The Liturgy of the Eucharist veered back towards a normal, reverential mass, though I balked when I saw six Extraordinary Ministers of Holy Communion tromp up to the altar to help the priest distribute the Body and Blood to all ninety of us in the pews. I no longer serve as an EMHC as I cannot theologically justify the office of Extraordinary Minister of Holy Communion. I told Patch to slip into the line feeding to the priest as it came our time to go forward.

Now, to defend myself, as you no doubt consider me a cold-hearted reactionary bastard.

I am not against children learning hymns (but please not those God-awful 70s abominations) and learning some basic lessons in morality and what our Church teaches. No, I am not against this at all. In fact, there should be a special place explicitly devoted to these goals. In fact, there is: Sunday School.

Mass is Mass. Mass is to honor the sacrifice Christ made for us on the Cross. Christ should be the center of the mass. After 1970, with the institution of the Novus Ordo mass, we became the center of the mass. In the “Family Mass,” the children became the center of the mass.

The priest no longer faces Christ on the Cross; he faces us. We no longer kneel and take the Eucharist on the tongue; we stand and take it via our unconsecrated hands. We no longer dress like we are in the presence of the Creator of the Universe; we dress like we’re going to watch a T-Ball game.

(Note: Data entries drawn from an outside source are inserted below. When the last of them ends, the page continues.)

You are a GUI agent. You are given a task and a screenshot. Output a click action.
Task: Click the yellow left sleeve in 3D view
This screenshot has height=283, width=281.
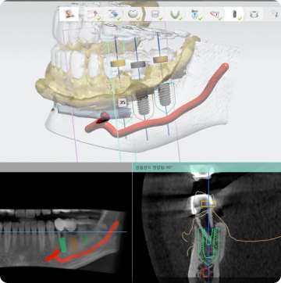pyautogui.click(x=118, y=63)
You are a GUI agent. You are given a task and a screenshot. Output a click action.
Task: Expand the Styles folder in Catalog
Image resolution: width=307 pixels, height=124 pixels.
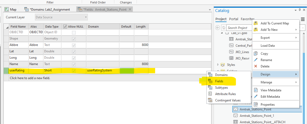click(218, 65)
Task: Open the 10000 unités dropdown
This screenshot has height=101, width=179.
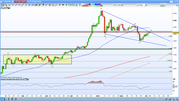Action: (122, 5)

I observed the distracted faces of the parents as the mass went on. No one was focused on the readings or the prayers from the priest. Everyone was letting their precious ones climb all over the pews, noisily rip open bags of snacks, burble out loud and smack each other. There was the occasional “hush!” but no discipline at all. Only one grandma left the pews with her granddaughter, and that was to proudly escort her down the center aisle to use the bathroom.

I saw a lack of catechesis in those distracted faces. No one knew why he or she was there. Since 1970 there has been a dearth of catechesis to the “faithful.” Certainly very, very little from the pulpit. Ninety-nine percent of the sermons I hear are on some variation of “being nice.” I have never heard a sermon on the Church’s teaching on abortion, homosexuality, or any non-liberal cause (I did hear one on why the death penalty should be abolished).

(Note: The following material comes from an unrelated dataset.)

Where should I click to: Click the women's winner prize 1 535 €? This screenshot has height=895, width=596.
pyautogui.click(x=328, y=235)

It has been written that America worships a religion called Moralistic Therapeutic Deism. Go ahead, google it. What it means, basically, is that we want a religion that only demands we feel good about ourselves by being nice. The “deism” part is a non-personal God who demands nothing too strenuous of us.

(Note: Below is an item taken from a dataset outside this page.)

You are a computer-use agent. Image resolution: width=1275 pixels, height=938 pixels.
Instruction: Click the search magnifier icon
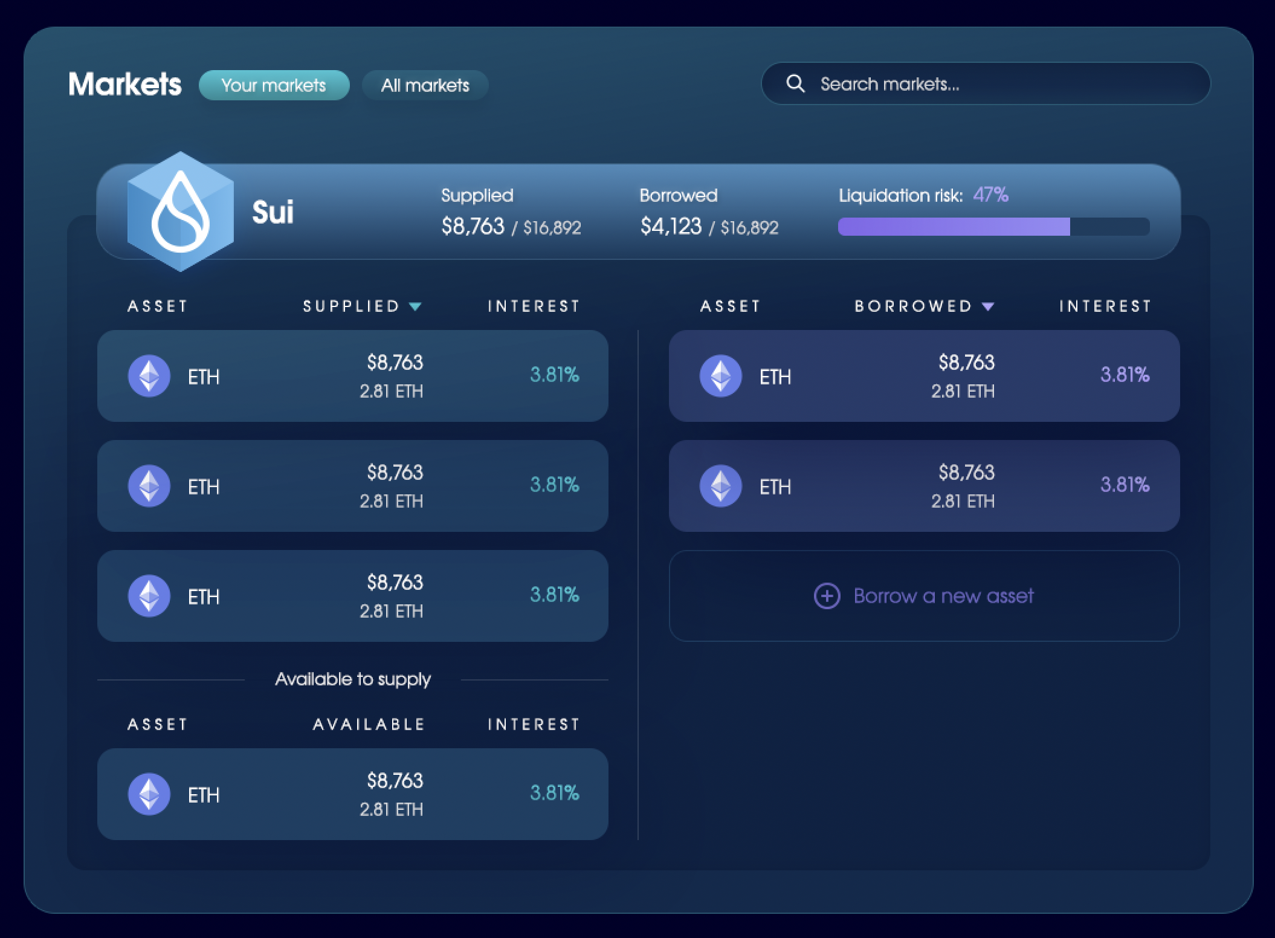click(795, 83)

We also are in full communion with Mammon. Mammon, meaning wealth or the pursuit of it. For who would dress in their best pair of jeans to go on a job interview? How many of us are too tired from a week of work to attend Mass on a precious day off? How many of us spend more annually at amazon.com than contribute to the Church or a charity?

Additionally, we commune with the god Athletica. Who would willingly allow our children to miss a practice or miss one of their games? Who would willingly allow our children to be late to a practice or game? Or allow distractions? How come I never see the coaches of both teams allow younger siblings on the field to play with them in a “Family Game”?

What is important to us? Work? Sports? Or worship of the True God?

Now, I admit, though I believe the truth of Catholicism, I disavow the current regime in the Vatican. I disavow the implementation of Vatican II. I disavow the “weaponized ambiguity” of the documents of Vatican II that allows such sillinesses as Clown Masses, Pachamamas, and Family Masses. And so, apparently, whether consciously or not, so do millions of others. Google any statistics on the numbers of Catholics, Catholic marriages, Priests, and Religious Orders, and you’ll see the downward trend. Since 1970 and the “reforms” after Vatican II, the Church has been in freefall.

This “Family Mass” is but one of many, many, many symptoms, and as the years go by and the numbers of faithful decline, nothing ever changes.